Elektrolity wspinaczka i bouldering — magnez, siła chwytu, skurcze 2026
Wspinaczka ścienna: 400–900 ml potu na sesji. Bouldering: 1 tabletka E5+ przed. Drogi sportowe: 2 tabletki. Magnez glicynian wieczorem = głębszy relaks mięśni i lepsza siła chwytu.
Źródła naukowe
- Romer LM (2006) Skeletal muscle fatigue. J Physiol
- Wilkinson DJ (2018) Creatine, protein, electrolytes and the athlete. Nutrients
- Casa DJ et al. (2000) NATA Fluid Replacement. J Athl Train
FAQ
Dlaczego pompowanie przedramion na wspinaczce?
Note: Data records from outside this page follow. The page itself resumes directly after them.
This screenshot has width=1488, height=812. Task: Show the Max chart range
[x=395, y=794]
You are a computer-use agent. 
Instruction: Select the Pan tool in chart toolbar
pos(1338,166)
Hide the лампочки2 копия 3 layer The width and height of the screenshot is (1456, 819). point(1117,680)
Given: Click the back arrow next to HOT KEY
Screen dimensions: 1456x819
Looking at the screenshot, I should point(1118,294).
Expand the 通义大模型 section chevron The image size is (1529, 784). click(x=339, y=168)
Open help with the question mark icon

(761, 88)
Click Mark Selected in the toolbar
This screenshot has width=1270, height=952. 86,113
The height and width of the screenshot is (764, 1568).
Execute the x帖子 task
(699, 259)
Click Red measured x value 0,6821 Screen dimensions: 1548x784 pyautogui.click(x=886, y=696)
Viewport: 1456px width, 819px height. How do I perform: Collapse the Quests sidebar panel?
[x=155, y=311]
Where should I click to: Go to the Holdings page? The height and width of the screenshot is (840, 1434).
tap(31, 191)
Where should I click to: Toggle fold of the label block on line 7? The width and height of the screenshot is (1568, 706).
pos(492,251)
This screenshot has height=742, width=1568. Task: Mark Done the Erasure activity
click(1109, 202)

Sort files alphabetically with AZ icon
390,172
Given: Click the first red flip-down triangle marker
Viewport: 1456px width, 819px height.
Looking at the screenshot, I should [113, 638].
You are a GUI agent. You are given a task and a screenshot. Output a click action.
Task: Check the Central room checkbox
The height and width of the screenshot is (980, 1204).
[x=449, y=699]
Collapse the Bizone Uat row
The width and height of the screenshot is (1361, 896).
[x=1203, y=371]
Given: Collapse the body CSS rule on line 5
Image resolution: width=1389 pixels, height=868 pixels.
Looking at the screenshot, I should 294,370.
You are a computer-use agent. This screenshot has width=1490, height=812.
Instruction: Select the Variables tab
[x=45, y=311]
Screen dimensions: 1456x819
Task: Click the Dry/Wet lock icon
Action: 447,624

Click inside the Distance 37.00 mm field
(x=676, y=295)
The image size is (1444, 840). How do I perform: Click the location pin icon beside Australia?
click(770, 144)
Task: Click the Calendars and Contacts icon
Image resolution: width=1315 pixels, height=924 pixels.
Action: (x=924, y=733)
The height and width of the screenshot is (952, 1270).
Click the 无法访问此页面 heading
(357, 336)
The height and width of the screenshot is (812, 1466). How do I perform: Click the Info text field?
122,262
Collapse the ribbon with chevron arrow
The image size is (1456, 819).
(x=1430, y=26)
Zakwaszenie + niedobór Mg = wolna relaksacja sariomery. E5+ 70 mg Mg + magnez glicynian 200 mg wieczorem = szybszy reset między seriami.
Ile tracę elektrolitów na sesji?
Bouldering 2h: 300–500 ml. Drogi sportowe 2h: 500–800 ml. Alpinizm multi-pitch 6h: jak ultratrail 1,5–3 l.
Jak nawodnienie wpływa na uchwyt?
Odwodnienie → więcej potu na dłoniach (zmiana regulacji temperatury). Dobrze nawodniony wspinacz poci dłonie mniej intensywnie.
Jakie elektrolity na alpinizm?
Protokół jak trail: 1–1,5 tabletki E5+/h + jedzenie co 2–3h. Na >3000 m npm: straty wzrastają o 20–30% (suche powietrze).
Ile magnezu pomaga na pompę przedramion we wspinaczce?
Suplementacja 300–400 mg magnezu dziennie (cytrynian lub jabłczan) redukuje skurcze przedramion o 25–40% w badaniach wspinaczy trenujących >3×/tydzień (Setaro et al. 2014).